In 2009, psychologists Daniel Kahneman and Gary Klein published a now widely cited article describing conditions for developing expert intuition [ 1 ]. The article represented an “adversarial collaboration” because the authors hold contrasting perspectives on the topic of professional judgment and decision making. Kahneman is a Nobel prize winner who (along with his former colleague Amos Tversky) is famous for having developed the “heuristics and bias” research program [ 2 ]. Their seminal research studies uncovered many of the heuristics (ie, mental shortcuts) that humans use for judgment and decision making and the conditions under which bias and systemic error predictably ensue.

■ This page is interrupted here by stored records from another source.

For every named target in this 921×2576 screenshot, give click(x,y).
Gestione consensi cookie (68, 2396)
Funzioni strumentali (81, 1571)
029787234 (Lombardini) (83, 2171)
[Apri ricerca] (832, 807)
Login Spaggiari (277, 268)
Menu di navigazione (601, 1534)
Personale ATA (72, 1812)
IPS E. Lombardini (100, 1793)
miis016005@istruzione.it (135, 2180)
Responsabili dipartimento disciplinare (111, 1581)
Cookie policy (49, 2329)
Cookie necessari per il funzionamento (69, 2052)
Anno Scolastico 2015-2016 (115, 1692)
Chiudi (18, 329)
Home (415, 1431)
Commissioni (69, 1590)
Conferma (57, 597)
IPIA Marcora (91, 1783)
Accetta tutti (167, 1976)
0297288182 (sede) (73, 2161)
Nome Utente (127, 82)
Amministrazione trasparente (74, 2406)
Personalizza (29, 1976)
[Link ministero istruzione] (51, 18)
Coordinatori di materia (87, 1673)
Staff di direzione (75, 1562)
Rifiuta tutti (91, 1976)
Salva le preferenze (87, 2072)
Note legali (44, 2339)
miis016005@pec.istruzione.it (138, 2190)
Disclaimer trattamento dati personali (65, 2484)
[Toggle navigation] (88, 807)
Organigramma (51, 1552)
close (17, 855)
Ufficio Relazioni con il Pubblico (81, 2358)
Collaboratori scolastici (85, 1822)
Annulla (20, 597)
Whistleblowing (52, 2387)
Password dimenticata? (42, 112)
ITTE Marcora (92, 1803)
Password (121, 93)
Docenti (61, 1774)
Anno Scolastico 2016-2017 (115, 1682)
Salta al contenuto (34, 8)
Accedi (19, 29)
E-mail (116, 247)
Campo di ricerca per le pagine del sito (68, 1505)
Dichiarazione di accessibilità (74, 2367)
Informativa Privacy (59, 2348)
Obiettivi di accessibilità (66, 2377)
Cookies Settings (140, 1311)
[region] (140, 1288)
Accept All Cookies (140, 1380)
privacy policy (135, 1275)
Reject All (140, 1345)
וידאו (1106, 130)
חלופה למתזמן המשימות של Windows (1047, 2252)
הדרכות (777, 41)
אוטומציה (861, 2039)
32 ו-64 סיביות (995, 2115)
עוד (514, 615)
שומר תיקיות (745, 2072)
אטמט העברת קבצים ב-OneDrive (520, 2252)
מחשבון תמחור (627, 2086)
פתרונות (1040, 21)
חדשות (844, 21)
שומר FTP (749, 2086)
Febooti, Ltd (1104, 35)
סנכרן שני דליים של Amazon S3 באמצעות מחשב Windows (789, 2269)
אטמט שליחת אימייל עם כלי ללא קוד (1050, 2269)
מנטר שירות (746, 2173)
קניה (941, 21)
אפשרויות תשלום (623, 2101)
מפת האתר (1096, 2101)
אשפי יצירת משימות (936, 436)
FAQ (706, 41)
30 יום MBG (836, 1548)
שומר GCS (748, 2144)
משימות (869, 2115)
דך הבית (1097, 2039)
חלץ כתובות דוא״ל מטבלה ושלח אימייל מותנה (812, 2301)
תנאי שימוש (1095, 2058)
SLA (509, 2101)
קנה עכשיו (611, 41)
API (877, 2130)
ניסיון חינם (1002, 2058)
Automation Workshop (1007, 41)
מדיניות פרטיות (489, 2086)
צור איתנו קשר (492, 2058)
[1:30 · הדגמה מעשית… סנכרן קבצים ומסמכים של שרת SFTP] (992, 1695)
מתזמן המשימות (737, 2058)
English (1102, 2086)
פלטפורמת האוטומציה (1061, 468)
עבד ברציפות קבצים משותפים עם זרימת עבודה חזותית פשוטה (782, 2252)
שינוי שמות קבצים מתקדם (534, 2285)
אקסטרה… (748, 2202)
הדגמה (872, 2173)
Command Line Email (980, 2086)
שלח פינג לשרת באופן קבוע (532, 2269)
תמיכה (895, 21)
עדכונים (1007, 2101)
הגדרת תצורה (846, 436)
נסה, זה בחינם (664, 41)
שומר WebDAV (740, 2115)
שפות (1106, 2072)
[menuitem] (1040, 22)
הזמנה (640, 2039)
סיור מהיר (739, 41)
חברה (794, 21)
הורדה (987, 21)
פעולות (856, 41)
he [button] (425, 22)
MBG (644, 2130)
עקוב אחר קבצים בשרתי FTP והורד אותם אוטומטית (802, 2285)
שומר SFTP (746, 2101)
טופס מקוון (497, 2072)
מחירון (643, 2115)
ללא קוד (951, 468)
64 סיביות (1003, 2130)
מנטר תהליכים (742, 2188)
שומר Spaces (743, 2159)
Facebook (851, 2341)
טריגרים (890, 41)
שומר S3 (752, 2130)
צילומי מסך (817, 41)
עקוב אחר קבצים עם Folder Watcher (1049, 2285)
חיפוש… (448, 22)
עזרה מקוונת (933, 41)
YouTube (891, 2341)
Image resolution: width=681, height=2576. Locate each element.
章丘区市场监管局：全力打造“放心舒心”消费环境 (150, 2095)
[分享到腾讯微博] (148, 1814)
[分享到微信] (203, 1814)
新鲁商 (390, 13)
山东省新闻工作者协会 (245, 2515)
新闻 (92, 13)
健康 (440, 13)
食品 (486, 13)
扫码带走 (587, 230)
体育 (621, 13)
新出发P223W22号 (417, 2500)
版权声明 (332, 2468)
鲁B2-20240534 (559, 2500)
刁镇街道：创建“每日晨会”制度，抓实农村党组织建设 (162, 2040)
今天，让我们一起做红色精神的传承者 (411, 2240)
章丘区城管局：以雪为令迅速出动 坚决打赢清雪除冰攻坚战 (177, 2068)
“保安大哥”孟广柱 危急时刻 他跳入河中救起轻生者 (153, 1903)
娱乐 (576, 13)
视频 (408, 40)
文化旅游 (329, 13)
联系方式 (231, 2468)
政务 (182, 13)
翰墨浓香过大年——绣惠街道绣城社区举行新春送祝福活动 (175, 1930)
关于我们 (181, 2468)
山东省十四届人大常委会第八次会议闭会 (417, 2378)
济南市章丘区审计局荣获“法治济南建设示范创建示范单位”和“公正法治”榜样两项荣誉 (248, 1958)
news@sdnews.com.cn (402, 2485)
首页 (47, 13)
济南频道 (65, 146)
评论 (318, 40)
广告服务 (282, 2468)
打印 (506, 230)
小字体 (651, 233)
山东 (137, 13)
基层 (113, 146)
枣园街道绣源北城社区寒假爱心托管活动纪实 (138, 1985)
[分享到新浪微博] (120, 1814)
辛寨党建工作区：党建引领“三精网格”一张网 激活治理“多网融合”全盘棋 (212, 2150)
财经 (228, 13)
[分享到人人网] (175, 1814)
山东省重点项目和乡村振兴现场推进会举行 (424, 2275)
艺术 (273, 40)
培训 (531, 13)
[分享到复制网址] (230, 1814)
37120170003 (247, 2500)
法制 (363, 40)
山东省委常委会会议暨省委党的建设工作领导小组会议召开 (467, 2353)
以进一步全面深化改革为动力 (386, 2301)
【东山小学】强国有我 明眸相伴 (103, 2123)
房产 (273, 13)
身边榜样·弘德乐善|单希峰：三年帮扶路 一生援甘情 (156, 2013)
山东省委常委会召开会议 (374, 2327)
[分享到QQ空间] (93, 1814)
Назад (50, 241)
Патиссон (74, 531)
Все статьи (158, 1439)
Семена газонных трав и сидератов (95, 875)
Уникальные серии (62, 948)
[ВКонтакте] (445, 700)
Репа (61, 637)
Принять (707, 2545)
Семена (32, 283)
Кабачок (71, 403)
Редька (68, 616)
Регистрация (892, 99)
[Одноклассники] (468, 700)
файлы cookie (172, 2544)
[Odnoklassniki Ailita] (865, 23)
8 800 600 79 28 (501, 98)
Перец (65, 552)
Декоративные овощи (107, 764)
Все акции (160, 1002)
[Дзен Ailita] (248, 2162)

Given the focus on error-prone aspects of human cognition, heuristics and bias researchers generally maintain a skeptical stance toward claims of expertise among professionals. In contrast, Klein represents the naturalistic decision-making school, whose major focus is understanding how experts successfully carry out judgment and decision making in real-world situations. Klein’s research on experts across a variety of task domains (eg, intensive care unit nurses, fireground commanders, design engineers, naval commanders) formed the basis of the recognition-primed decision model, which maps how much of expert decision making is carried out in high-stakes, real-world scenarios [ 3 ]. In contrast to heuristics and bias researchers, naturalistic decision-making researchers generally take a more admiring stance toward expert skill.